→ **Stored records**
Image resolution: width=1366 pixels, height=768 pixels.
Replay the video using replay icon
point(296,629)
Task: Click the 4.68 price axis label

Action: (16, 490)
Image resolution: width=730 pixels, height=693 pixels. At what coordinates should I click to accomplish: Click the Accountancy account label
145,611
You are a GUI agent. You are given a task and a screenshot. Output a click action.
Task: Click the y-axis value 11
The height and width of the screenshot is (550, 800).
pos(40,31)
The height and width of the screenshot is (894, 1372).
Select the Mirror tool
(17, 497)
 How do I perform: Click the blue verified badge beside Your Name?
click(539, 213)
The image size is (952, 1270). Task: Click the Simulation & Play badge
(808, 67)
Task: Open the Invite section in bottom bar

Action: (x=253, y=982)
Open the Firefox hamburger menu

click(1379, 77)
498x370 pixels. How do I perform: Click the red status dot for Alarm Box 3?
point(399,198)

→ **EXERCISE GOAL**
The line with "You are a GUI" through the last line of the entries above: output exactly those lines and nothing else.

→ **WRITTEN REPLY**
You are a GUI agent. You are given a task and a screenshot. Output a click action.
Task: Click the y-axis value 11
The height and width of the screenshot is (550, 800).
pos(40,31)
The height and width of the screenshot is (894, 1372).
Select the Mirror tool
(17, 497)
 How do I perform: Click the blue verified badge beside Your Name?
click(539, 213)
The image size is (952, 1270). Task: Click the Simulation & Play badge
(808, 67)
Task: Open the Invite section in bottom bar

Action: (x=253, y=982)
Open the Firefox hamburger menu

click(1379, 77)
498x370 pixels. How do I perform: Click the red status dot for Alarm Box 3?
point(399,198)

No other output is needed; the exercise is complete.